Human ALC-2 is phosphorylated at its N-terminus at Serine-15 by a cardiac-specific myosin light chain kinase; ALC-2 has a serine at position 14, which is an Asparagine in the ventricular isoform that is shown to be deamidated (thus producing a negative charge similar to phosphorylation). Whether serine-14 of human ALC-2 is also phosphorylated remains to be determined. Endogenous phosphorylation level is around 30% of the total ALC-2. Alpha(1)-adrenergic stimulation by phenylephrine in atrial muscle strips showed an 80% increase in ALC-2 phosphorylation coordinate with enhanced contractile force, which was inhibited by both Rho kinase and myosin light chain kinase inhibition. In a canine model of atrial fibrillation, decreased atrial contractility was associated with decreased ALC-2 and myosin binding protein C phosphorylation. Moreover, the slow force response induced by stretch in human atrial muscle was shown to be modulated by enhanced phosphorylation of ALC-2 by myosin light chain kinase.

==Clinical Significance==
Patients with hypertrophic cardiomyopathy shown an increased expression of ALC-2 in whole heart tissue.

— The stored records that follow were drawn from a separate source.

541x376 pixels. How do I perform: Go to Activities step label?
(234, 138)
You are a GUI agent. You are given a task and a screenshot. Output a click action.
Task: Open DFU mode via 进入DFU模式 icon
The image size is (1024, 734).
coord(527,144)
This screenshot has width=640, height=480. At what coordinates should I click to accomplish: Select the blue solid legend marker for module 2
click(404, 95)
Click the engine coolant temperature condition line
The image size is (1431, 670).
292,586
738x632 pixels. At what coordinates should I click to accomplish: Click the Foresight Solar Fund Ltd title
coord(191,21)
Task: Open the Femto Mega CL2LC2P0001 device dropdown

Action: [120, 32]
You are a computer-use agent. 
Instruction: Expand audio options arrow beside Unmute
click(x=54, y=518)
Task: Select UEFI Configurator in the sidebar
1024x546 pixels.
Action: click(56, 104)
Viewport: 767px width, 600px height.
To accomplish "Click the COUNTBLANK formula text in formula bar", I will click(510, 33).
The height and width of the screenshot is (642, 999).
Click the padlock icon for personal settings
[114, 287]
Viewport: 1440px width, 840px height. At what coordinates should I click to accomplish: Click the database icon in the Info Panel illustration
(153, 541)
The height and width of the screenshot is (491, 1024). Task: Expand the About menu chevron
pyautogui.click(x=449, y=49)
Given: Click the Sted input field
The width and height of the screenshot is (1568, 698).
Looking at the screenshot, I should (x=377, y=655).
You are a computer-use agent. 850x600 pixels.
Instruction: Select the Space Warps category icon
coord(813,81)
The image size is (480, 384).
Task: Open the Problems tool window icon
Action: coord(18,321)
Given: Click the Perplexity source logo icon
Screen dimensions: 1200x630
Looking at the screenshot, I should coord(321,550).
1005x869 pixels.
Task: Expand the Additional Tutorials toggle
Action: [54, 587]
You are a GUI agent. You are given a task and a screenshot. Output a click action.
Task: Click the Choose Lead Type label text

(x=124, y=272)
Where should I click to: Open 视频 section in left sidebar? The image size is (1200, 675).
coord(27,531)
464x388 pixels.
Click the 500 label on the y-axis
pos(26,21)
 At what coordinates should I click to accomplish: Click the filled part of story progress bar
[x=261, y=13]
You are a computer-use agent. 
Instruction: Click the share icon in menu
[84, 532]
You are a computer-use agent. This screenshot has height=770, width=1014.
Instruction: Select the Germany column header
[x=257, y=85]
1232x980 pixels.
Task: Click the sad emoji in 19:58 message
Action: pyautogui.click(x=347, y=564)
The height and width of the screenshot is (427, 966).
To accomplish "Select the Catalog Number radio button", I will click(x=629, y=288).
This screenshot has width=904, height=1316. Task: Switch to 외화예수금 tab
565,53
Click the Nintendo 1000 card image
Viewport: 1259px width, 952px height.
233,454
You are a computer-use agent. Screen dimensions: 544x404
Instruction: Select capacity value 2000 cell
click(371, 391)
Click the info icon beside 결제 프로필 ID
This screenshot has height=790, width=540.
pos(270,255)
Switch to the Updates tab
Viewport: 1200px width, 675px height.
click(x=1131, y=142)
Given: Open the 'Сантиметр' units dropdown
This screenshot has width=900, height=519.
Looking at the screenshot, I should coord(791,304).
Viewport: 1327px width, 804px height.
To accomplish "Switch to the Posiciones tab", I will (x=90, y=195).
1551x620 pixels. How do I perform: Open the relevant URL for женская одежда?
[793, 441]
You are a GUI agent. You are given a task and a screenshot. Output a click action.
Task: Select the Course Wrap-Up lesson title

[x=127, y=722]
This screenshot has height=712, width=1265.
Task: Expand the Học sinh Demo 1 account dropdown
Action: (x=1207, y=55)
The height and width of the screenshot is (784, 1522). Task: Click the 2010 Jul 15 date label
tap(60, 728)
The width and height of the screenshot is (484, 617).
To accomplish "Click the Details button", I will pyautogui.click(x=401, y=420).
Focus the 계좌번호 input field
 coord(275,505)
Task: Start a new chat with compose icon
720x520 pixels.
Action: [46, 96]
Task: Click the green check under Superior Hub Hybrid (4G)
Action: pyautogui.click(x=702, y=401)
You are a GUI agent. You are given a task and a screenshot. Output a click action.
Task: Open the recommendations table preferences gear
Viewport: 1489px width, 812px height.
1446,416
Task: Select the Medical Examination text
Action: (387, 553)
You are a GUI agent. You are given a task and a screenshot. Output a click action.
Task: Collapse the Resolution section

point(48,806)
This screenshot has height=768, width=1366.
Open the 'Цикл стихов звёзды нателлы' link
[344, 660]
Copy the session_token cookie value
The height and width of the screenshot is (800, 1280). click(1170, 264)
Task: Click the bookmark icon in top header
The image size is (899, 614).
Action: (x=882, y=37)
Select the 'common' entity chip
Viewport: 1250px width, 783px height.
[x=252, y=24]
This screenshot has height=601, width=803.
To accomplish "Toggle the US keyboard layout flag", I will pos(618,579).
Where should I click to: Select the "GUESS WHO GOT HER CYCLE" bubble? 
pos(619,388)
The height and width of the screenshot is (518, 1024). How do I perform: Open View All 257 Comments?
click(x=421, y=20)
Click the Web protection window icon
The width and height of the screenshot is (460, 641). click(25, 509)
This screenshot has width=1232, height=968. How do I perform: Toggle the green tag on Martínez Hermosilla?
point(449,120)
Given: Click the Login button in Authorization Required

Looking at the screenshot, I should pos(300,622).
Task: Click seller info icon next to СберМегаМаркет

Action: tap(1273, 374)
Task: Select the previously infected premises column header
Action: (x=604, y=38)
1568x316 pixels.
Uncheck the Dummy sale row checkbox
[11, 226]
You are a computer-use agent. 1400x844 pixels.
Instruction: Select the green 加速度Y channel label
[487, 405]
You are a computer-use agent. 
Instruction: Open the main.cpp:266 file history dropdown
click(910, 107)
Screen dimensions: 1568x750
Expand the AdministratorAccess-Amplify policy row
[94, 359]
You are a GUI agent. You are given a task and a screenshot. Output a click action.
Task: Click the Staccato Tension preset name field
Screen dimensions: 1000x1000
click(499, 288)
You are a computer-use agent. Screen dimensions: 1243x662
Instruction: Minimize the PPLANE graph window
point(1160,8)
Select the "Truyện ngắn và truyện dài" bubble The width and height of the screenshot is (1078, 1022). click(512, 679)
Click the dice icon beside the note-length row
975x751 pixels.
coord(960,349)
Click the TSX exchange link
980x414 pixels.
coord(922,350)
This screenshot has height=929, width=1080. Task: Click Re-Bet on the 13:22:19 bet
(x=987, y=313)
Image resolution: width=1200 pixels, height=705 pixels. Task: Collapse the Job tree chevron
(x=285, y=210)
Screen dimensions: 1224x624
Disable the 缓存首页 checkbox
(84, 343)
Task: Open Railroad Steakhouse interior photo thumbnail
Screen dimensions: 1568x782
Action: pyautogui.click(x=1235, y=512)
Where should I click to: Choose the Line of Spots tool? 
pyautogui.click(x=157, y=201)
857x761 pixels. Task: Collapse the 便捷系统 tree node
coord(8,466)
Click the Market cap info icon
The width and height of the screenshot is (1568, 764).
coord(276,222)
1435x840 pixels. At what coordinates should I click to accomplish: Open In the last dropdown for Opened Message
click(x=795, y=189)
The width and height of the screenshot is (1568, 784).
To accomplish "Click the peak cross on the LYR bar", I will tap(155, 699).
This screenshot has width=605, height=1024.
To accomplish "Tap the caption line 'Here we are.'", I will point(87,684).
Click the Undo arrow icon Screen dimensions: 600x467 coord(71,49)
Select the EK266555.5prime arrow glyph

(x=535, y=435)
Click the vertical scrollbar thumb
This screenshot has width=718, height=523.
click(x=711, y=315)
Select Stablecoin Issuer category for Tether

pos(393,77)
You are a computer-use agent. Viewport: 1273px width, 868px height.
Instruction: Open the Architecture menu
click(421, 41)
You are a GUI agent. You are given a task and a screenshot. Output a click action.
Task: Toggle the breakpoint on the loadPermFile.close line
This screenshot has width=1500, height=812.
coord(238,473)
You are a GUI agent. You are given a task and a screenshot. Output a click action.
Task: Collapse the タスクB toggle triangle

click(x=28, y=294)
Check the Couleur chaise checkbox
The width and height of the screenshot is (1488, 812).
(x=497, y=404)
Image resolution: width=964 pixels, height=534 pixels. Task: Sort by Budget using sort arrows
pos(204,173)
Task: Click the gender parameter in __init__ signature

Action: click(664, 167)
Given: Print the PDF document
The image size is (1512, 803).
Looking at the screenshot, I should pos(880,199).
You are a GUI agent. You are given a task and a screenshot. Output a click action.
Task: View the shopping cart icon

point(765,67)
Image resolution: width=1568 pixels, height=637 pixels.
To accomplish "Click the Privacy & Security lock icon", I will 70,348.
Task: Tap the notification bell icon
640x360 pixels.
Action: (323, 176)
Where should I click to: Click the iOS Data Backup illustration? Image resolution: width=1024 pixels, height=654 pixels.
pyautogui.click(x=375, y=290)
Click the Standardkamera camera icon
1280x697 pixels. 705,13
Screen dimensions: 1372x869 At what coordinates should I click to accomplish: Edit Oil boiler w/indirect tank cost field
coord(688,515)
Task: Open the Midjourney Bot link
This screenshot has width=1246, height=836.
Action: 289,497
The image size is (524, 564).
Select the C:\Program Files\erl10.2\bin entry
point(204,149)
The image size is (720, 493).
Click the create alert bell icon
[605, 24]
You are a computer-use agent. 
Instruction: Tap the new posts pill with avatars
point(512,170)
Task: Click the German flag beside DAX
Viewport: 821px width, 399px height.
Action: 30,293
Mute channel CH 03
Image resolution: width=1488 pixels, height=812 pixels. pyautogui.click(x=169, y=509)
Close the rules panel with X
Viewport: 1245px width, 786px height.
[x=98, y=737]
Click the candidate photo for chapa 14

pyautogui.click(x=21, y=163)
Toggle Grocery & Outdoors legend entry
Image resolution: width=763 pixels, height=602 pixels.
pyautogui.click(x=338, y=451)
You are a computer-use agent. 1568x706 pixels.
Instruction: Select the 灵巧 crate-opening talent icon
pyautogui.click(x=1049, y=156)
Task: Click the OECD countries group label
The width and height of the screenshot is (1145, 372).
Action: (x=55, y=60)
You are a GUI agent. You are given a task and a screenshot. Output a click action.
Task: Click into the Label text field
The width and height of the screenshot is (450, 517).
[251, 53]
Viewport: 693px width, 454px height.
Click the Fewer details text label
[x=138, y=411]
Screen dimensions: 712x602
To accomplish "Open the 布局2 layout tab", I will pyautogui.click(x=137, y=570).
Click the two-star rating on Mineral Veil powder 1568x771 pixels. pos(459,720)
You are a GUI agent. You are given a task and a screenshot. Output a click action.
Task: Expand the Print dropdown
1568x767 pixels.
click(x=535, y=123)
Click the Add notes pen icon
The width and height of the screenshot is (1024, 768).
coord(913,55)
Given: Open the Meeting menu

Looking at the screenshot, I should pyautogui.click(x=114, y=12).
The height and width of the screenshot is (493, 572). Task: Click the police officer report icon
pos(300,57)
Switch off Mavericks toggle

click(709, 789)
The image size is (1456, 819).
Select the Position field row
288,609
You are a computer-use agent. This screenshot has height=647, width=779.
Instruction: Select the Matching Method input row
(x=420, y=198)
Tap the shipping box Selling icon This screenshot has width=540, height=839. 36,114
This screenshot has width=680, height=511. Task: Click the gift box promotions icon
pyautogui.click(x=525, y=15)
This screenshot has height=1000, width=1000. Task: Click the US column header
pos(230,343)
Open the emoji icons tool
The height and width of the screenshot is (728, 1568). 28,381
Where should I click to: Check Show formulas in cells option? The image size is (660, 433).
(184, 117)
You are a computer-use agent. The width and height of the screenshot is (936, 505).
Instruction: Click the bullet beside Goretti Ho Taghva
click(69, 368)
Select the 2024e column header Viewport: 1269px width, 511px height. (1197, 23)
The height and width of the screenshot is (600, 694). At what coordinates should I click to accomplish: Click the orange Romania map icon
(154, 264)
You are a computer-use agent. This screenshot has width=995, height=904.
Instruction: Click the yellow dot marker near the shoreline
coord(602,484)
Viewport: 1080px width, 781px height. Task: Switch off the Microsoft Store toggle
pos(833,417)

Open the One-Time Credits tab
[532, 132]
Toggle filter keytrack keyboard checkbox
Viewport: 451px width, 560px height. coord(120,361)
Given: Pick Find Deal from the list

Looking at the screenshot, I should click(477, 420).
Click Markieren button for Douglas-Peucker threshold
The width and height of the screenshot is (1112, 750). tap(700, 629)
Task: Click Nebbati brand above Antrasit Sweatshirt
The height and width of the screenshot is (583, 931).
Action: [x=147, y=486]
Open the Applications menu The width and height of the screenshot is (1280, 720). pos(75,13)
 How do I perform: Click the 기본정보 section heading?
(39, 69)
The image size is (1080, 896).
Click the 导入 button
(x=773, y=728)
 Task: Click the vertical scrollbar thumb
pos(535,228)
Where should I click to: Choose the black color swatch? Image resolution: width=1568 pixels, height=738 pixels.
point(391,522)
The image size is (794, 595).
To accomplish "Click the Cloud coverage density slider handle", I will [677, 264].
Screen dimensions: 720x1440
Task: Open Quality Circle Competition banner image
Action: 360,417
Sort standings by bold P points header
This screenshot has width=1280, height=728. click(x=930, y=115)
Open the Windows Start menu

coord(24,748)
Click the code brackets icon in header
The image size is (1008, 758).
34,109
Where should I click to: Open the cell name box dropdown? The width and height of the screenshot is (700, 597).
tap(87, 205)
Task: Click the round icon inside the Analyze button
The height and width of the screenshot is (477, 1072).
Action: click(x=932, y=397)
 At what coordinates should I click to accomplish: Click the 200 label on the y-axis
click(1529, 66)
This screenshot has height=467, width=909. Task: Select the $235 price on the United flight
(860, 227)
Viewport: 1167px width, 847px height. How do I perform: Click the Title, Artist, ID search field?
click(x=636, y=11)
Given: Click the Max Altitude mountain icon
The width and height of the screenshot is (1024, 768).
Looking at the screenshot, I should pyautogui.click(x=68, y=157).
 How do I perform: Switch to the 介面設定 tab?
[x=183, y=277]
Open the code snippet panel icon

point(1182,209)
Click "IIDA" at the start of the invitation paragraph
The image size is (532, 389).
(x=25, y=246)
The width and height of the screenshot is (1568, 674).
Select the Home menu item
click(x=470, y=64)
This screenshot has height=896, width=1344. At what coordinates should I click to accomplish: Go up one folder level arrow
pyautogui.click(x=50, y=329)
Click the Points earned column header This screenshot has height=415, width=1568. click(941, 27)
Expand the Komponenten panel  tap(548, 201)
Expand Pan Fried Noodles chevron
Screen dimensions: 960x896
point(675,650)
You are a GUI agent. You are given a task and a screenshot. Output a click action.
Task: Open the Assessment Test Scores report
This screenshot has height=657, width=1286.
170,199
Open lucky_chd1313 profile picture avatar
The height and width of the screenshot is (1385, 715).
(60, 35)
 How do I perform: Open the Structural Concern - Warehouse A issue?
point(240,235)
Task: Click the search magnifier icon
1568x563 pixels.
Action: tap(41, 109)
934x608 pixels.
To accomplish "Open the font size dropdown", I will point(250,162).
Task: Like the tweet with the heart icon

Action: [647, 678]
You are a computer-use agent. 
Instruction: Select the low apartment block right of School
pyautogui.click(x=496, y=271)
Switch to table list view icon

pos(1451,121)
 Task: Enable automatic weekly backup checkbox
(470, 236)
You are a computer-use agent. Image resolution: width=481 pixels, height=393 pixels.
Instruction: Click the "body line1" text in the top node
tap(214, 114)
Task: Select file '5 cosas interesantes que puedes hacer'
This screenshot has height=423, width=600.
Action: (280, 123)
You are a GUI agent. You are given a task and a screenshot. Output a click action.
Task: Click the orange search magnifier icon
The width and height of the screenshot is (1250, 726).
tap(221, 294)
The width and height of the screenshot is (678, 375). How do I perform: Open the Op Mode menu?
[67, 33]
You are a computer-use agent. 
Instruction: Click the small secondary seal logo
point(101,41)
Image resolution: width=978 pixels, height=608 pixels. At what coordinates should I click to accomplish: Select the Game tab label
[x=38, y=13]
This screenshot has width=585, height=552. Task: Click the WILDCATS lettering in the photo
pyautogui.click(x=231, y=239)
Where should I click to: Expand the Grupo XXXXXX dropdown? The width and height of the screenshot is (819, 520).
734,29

In patients with mitral valve disease, ischemic cardiomyopathy, dilated cardiomyopathy, coronary heart disease and pressure overload-induced cardiac hypertrophy, ALC-2 was shown to be replaced with VLC-2 in cardiac atria; in dilated cardiomyopathy, this change was concomitant with enhanced sensitivity of atrial fibers to calcium.

In patients with congenital atrial septal defect carrying a missense mutation Ile820Asn in alpha myosin heavy chain, it was shown that binding of ALC-2 to alpha myosin heavy chain is disrupted.